La vendetta vignaiola è il taglio delle viti
Sembrano storie antiche ma sono invece di pochi giorni fa: 7000 viti di Lugana tagliate una per una di notte con le cesoie. Non è l’unico caso
La vendetta vignaiola ha ancora un rituale antico: il taglio delle viti durante la notte. E’ la vendetta di chi vuol rimanere nascosto ma desidera che tutti sappiano quanto è odiato il suo nemico. Raffaello Ceschi autore del saggio “Nel labirinto delle valli, uomini e terre di una regione alpina, la Svizzera italiana”, descrive la vendetta ai danni dei signorotti locali mediante il taglio delle viti, come una pratica diffusa ancora alla metà dell’Ottocento.
Una vendetta faticosa perché tagliare settemila viti a mano con le cesoie, per non farsi sentire, è un lavoro enorme che richiede una forza e un allenamento da campione olimpionico; specialmente se il “vendicatore” ha agito senza complici in
modo da ridurre il rischio di venire scoperto. Eppure l’episodio di cui, il 15 maggio, è stato vittima Luciano Ricchelli di Pozzolengo non è un caso isolato (ringrazio Lori Iannuzzo per avermelo segnalato)
Lo scorso novembre a Ormelle nei terreni della famiglia Gaiotto furono tagliate 200 viti di Glera usate per la produzione di Prosecco e 100 viti di Pinot Grigio in due diversi vigneti degli stessi coltivatori diretti. Nel 2010 i Gaiotto avevano subito un altro atto vandalico, con il taglio dei fili di un intero vigneto. <<Le mie viti tagliate per invidia>> ha detto il vignaiolo facendo riferimento ad alcune diatribe riguardanti i rifiuti abbandonati lungo il Piave. Piccole questioni che scatenano una rabbia sorda e violenta, una rabbia che lascia sbalordite le vittime << Non pensavo di avere nemici così acerrimi. Non ho mai fatto del male a nessuno>> ha detto Antonio Casagrande, pensionato di Colmaggiore di
Sotto a cui hanno tagliato 107 viti cioè la maggior parte del vigneto da cui traeva il vino della famiglia.

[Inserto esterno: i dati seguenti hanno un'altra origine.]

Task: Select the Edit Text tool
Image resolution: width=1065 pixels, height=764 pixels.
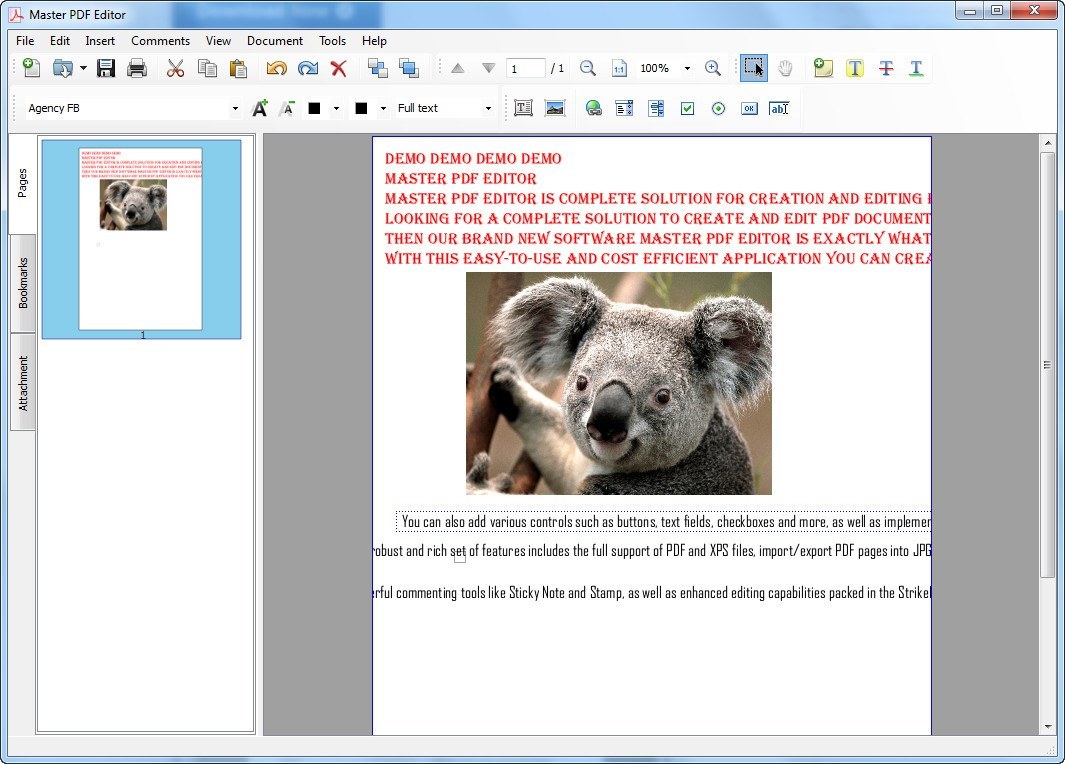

La frequenza di tali episodi, l’ultimo che ho descritto è della fine di aprile, fa intravedere la sopravvivenza di comportamenti antichi di tipo quasi rituale. La rabbia covata in silenzio da chi non può reagire perché non ha diritto o non ha le competenze per azioni legali, si esprime con violenza fredda, messa in atto con grande sforzo e premeditazione. Infatti questi episodi sono studiati con cura scegliendo persino le notti con cielo sereno e luna piena. Non avvengono come la reazione a caldo di chi perde la testa.
Alla luce di questi fatti viene da chiedersi se le tranquille zone di campagna siano serene come sembrano oppure celino sentimenti violenti e capaci di durare nel tempo per mesi e forse per anni. Vendette spesso legate a piccole cose come la multa del vigile urbano di Montalcino che, molti anni fa, portò al taglio dei suoi alberi di ciliegi. Un taglio così ben fatto che le piante erano in piedi apparentemente sane.
La pratica del taglio delle viti per vendetta si perde nella notte dei tempi anche con episodi storici o leggendari. L’Ariosto cita Licurgo, Re dei Traci che tagliò le viti <<in disprezzo a Bacco, onde il Nume per vendetta fece ch’egli di per se stesso si troncasse le gambe>>. C’è solo da augurarsi che il dio Bacco si vendichi allo stesso modo sui tagliatori anonimi dei nostri giorni.